Potrebbero esserci nuove polemiche attorno a Ilaria Salis e al suo presunto fidanzato. Scoppia il caso legato alla casa in comune.
Aveva provato a fare chiarezza in televisione in merito al presunto fidanzato Ivan Bonnin ma a quanto pare le questioni legate all’uomo sono tornate ancora con maggiore forza a galla. Stiamo parlando di Ilaria Salis, sulla quale potrebbe presto scatenarsi un vero e proprio scandalo. A spiegare la nuova controversa questione è stato Il Giornale.

Ilaria Salis e Ivan Bonnin: cosa sappiamo
Potrebbero esserci delle novità nella vicenda che riguarda Ilaria Salis e il suo assistente parlamentare pregiudicato Ivan Bonnin. I due erano finiti al centro delle polemiche dopo essere stati trovati insieme in una stanza di hotel alle sette di mattina a Roma, durante un controllo di polizia nei giorni scorsi, precedenti alla manifestazione No Kings.
In questo senso, la Salis aveva negato ogni coinvolgimento sentimentale con Bonnin per svariate ragioni. Una di queste anche per l’eventuale violazione del regolamento europeo, secondo cui “i deputati non possono chiedere l’assunzione o il ricorso ai servizi del proprio coniuge o partner stabile in un’unione di fatto”.
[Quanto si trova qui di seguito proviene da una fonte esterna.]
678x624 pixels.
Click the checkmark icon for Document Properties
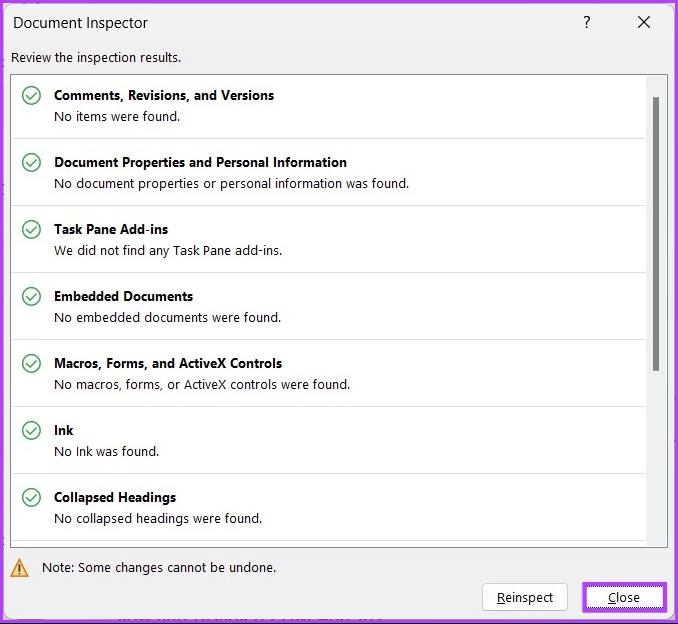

Il mistero della casa in comune e la residenza cambiata
Proprio nell’ottica dei rapporti tra la Salis e Bonnin, Il Giornale ha riportato alcuni fatti che, se confermati, aprirebbero le porte dello scandalo per la donna. “Fino a fine marzo 2026 Ilaria Salis e Ivan Bonnin sono stati residenti nello stesso indirizzo in una casa di Milano. Poi, dopo il controllo di polizia del 28 marzo scorso e le conseguenti polemiche, Ilaria Salis si è affrettata a cambiare la propria residenza, spostandola il giorno successivo 29 marzo in un altro indirizzo e in un’altra città ”, ha scritto il media.
Sempre Il Giornale ha quindi aggiunto: “Se la notizia dello stesso indirizzo di residenza del suo assistente parlamentare fosse confermata, per l’eurodeputata di AVS sarebbe impossibile negare la relazione con Bonnin: il loro rapporto sentimentale, a quel punto, verrebbe alla luce grazie alla convergenza dei dati anagrafici della coppia. Il repentino cambio di residenza proprio nei giorni successivi al controllo di polizia, d’altronde, è emblematico e testimonia la volontà di nascondere l’eventuale legame”.
Questo legame, infatti, potrebbe comportare serie conseguenze. “Bonnin è infatti un Apa (Assistente Parlamentare Accreditato) con un contratto diretto firmato con il Parlamento europeo e pagato migliaia di euro al mese da fondi pubblici”,ha fatto sapere Il Giornale sottolineando quindi come la vicenda abbia una rilevanza pubblica e non solo privata.
Ma non solo. “C’è poi un’altra violazione al regolamento Ue da parte sua. Come emerge dal documento sui ‘diritti e gli obblighi legali e contrattuali dell’APA nei confronti del Parlamento europeo’, ‘al momento della firma del contratto, l’APA si è impegnata a rispettare i propri obblighi legali e contrattuali nei confronti del Parlamento europeo’. Tra questi c’è l’obbligo di ‘stabilire la propria residenza nel Paese della sede di lavoro designata (Bruxelles, Strasburgo o Lussemburgo)'”. Questo punto, però, non sarebbe rispettato visto che, stando a Il Giornale “Bonnin risulta residente a Milano”.